* How to complete this task:
The expected output is each line in the data below that includes the string "agent".

* Given data:

--- START ---

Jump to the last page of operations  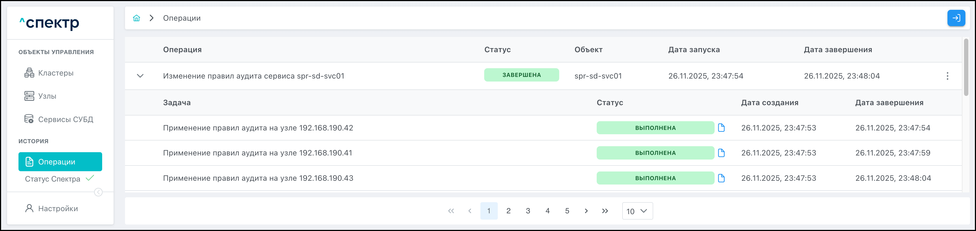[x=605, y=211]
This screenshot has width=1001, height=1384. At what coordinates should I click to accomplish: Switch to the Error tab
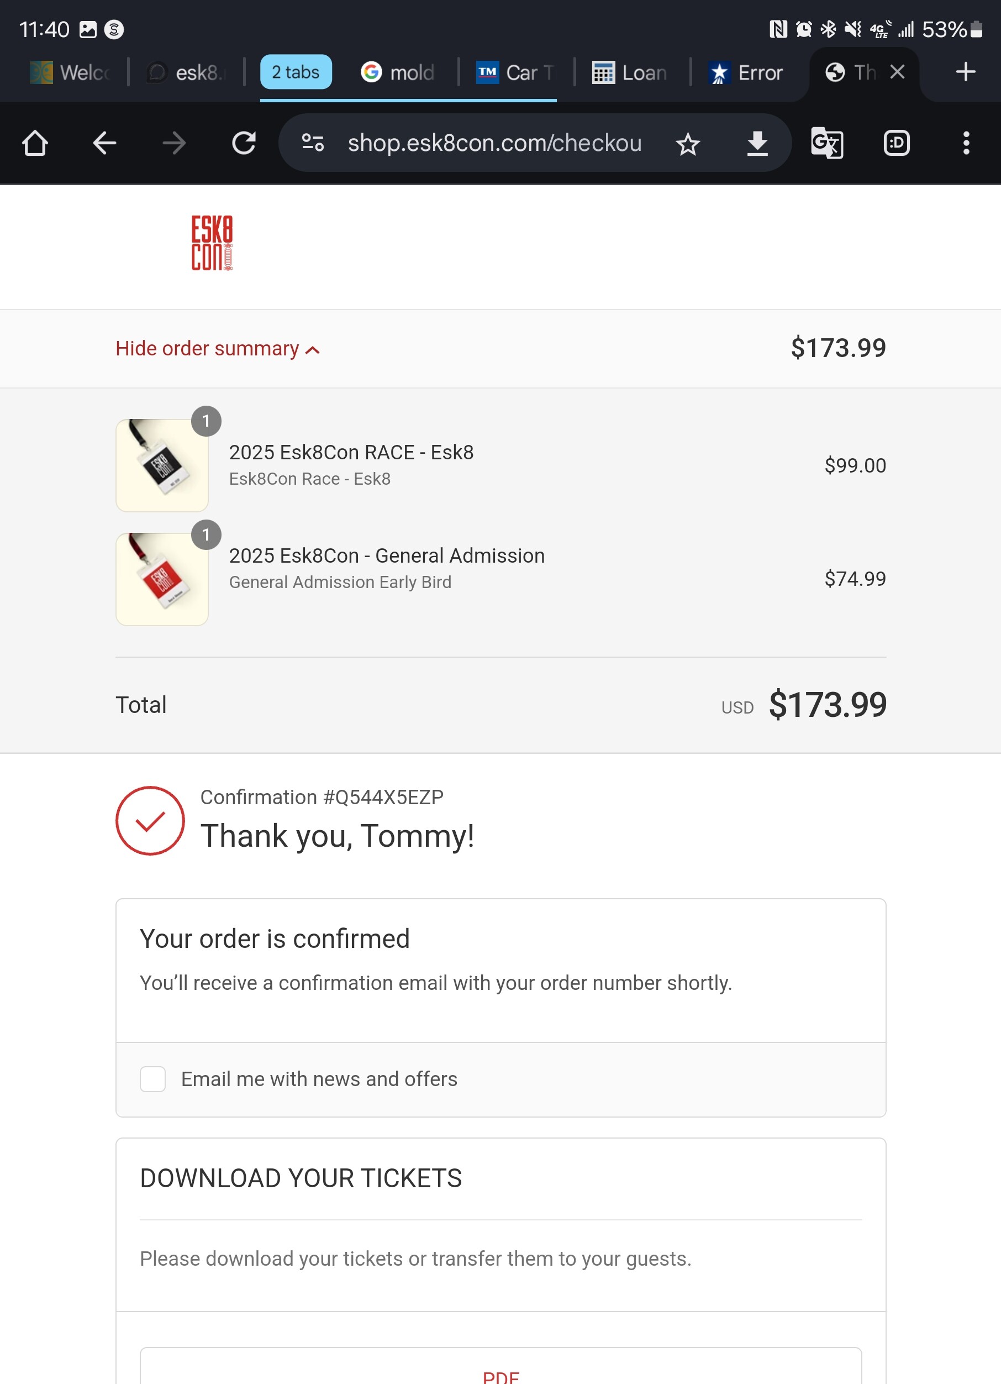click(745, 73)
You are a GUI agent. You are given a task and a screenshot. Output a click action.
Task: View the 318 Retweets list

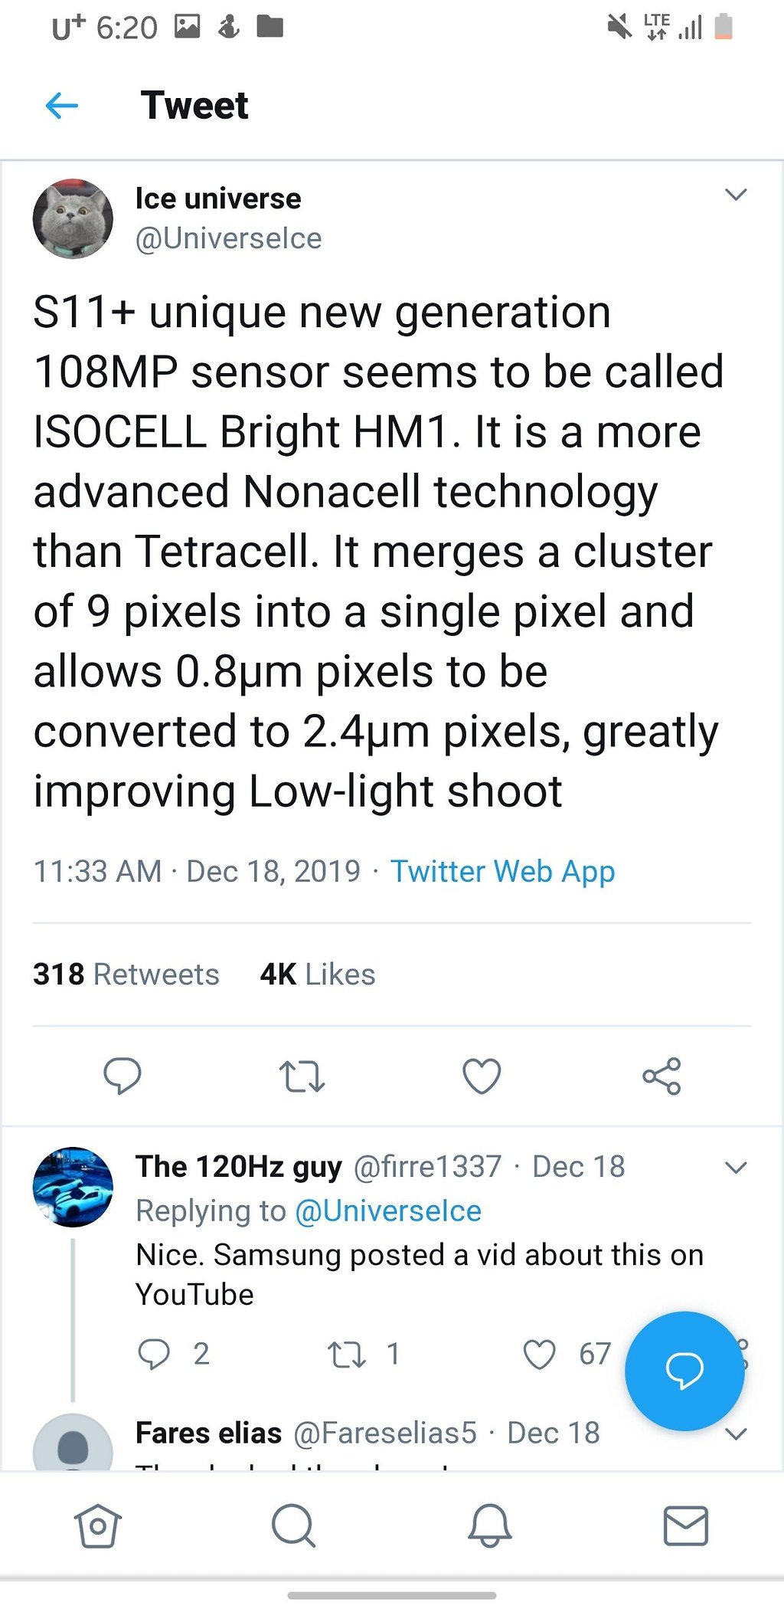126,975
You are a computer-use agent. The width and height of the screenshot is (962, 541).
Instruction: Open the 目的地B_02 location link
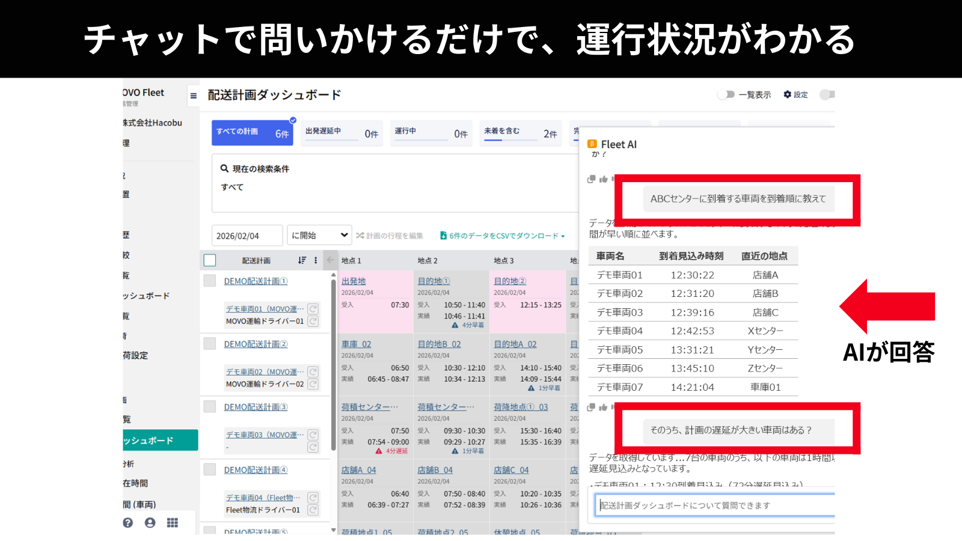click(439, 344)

--- END ---
--- START ---

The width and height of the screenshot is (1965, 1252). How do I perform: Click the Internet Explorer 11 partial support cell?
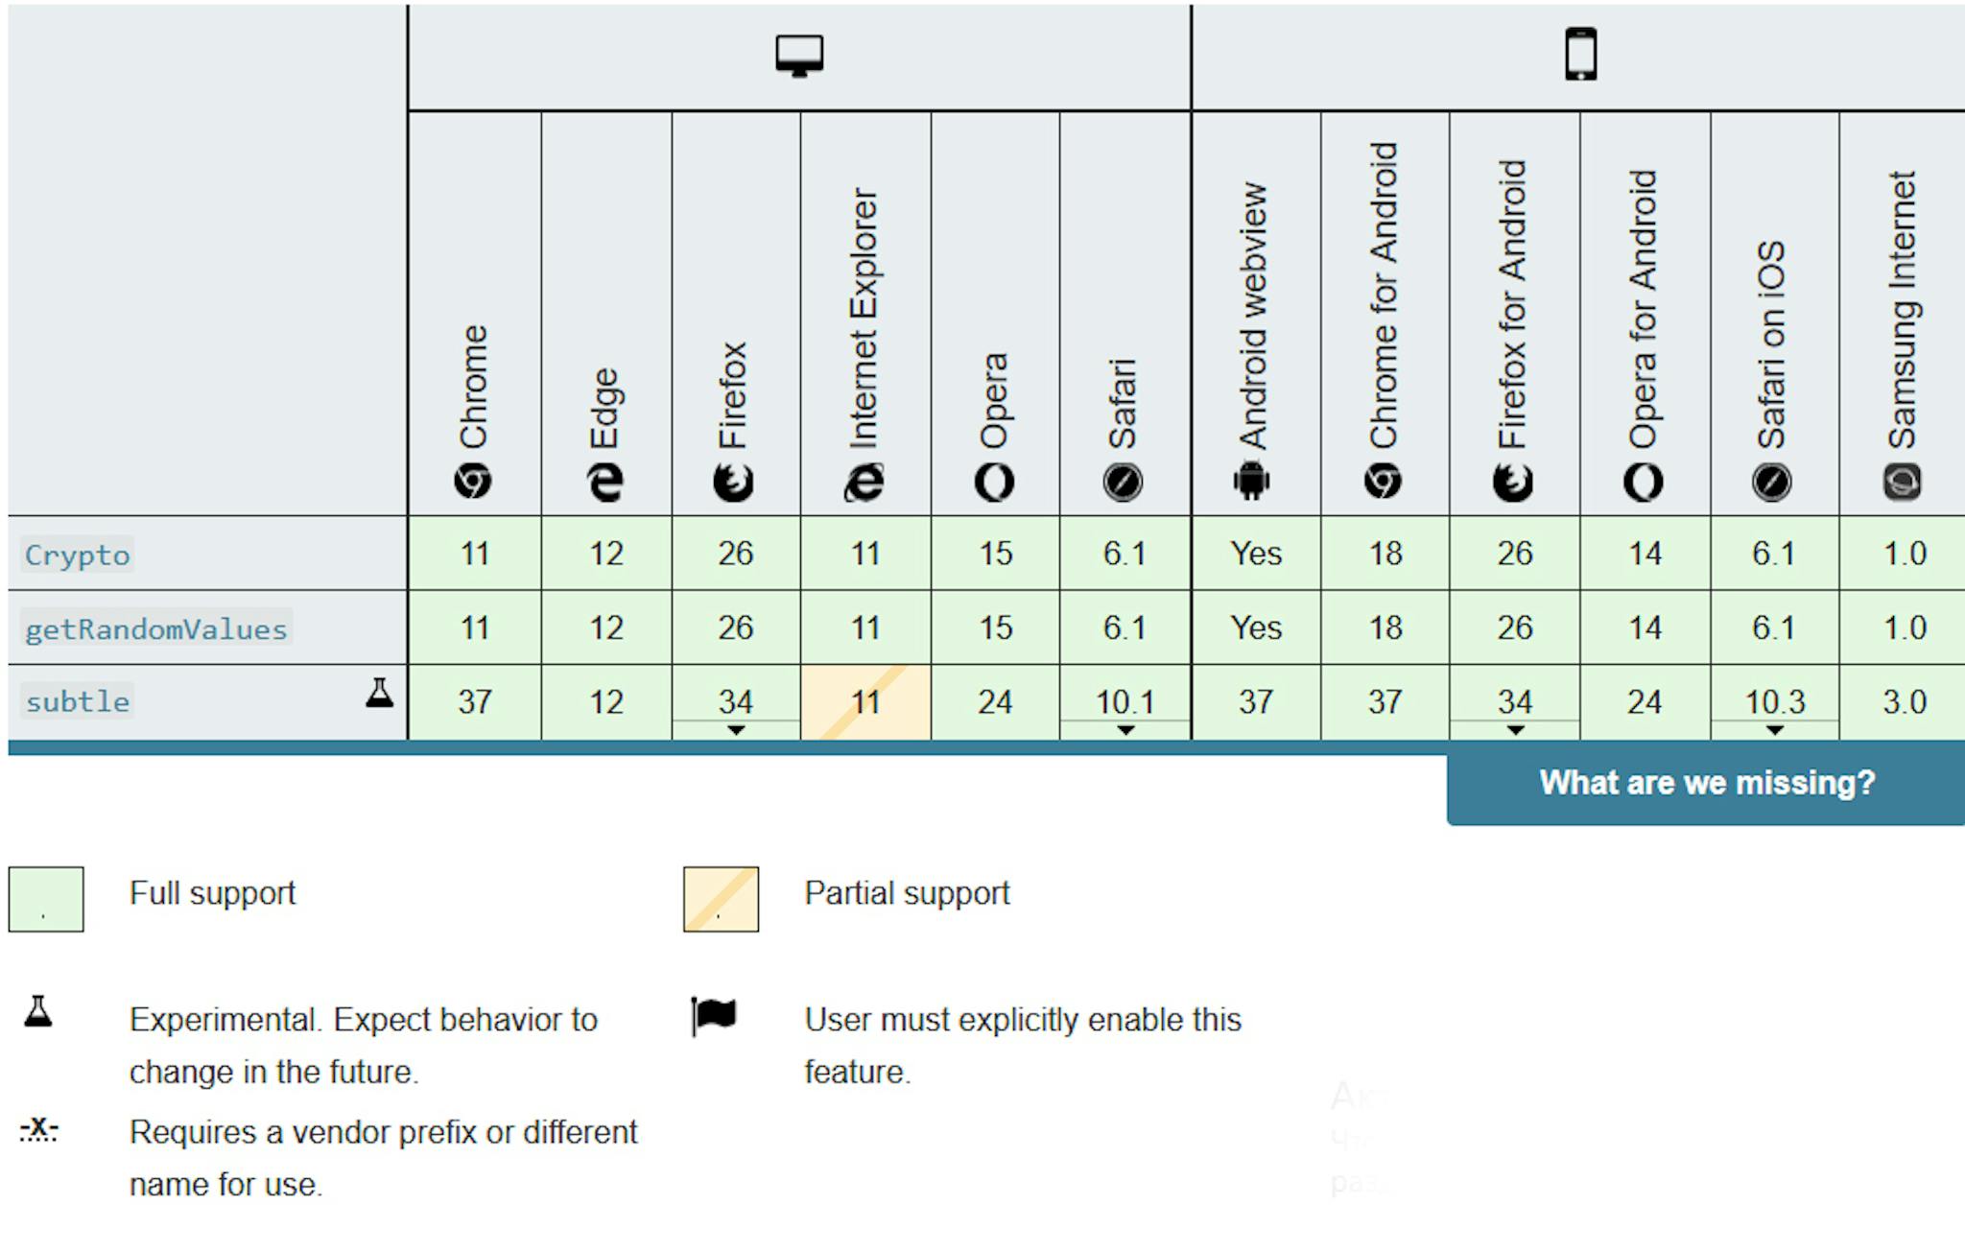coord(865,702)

--- END ---
--- START ---

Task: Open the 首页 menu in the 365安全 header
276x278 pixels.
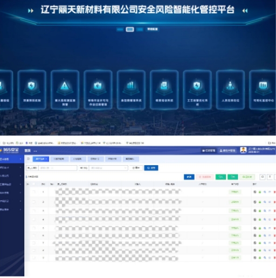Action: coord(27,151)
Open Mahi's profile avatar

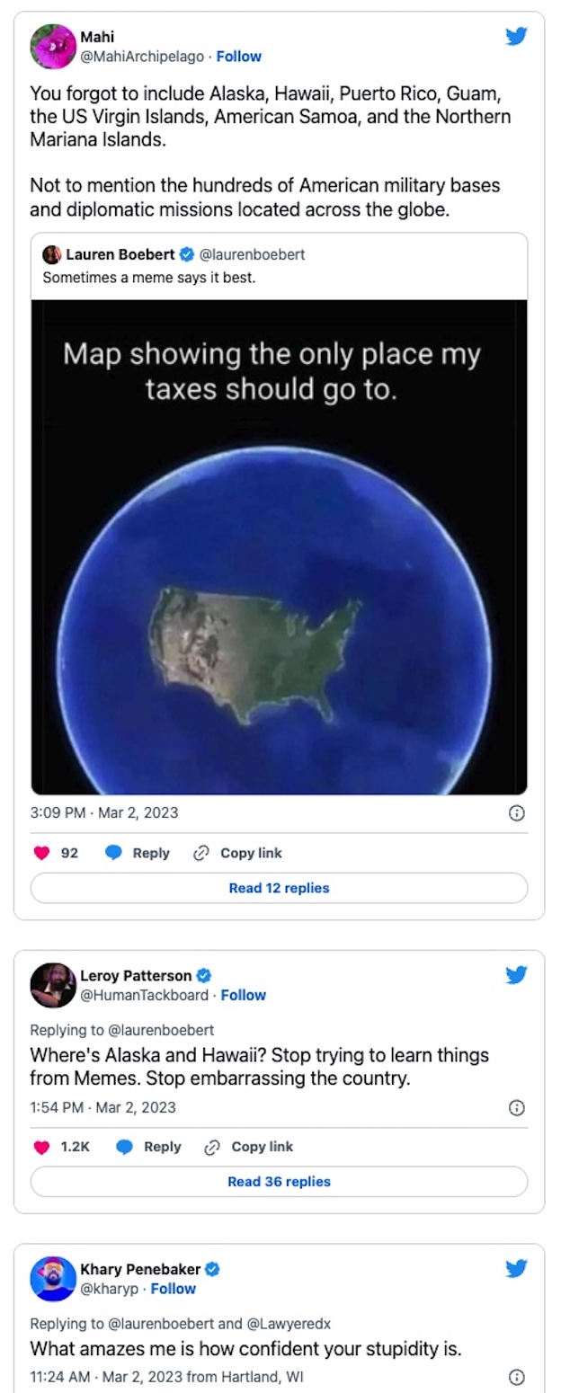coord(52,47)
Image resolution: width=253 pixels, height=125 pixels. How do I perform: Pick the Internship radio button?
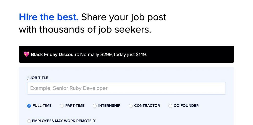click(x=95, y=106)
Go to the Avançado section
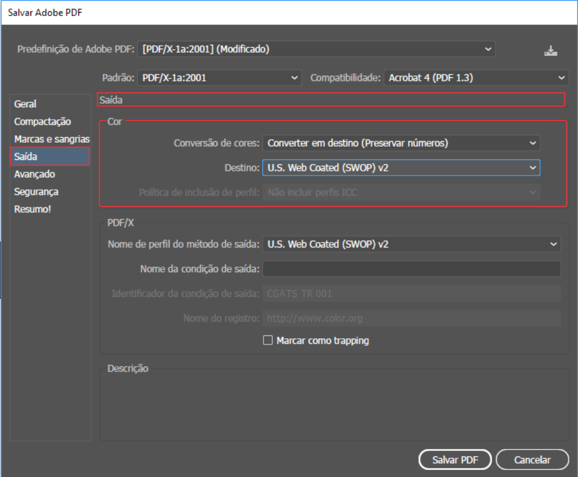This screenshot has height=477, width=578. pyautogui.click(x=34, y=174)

--- END ---

* The completed task:
You are a GUI agent. You are given a task and a screenshot. Output a click action.
You are a computer-use agent. The width and height of the screenshot is (962, 541).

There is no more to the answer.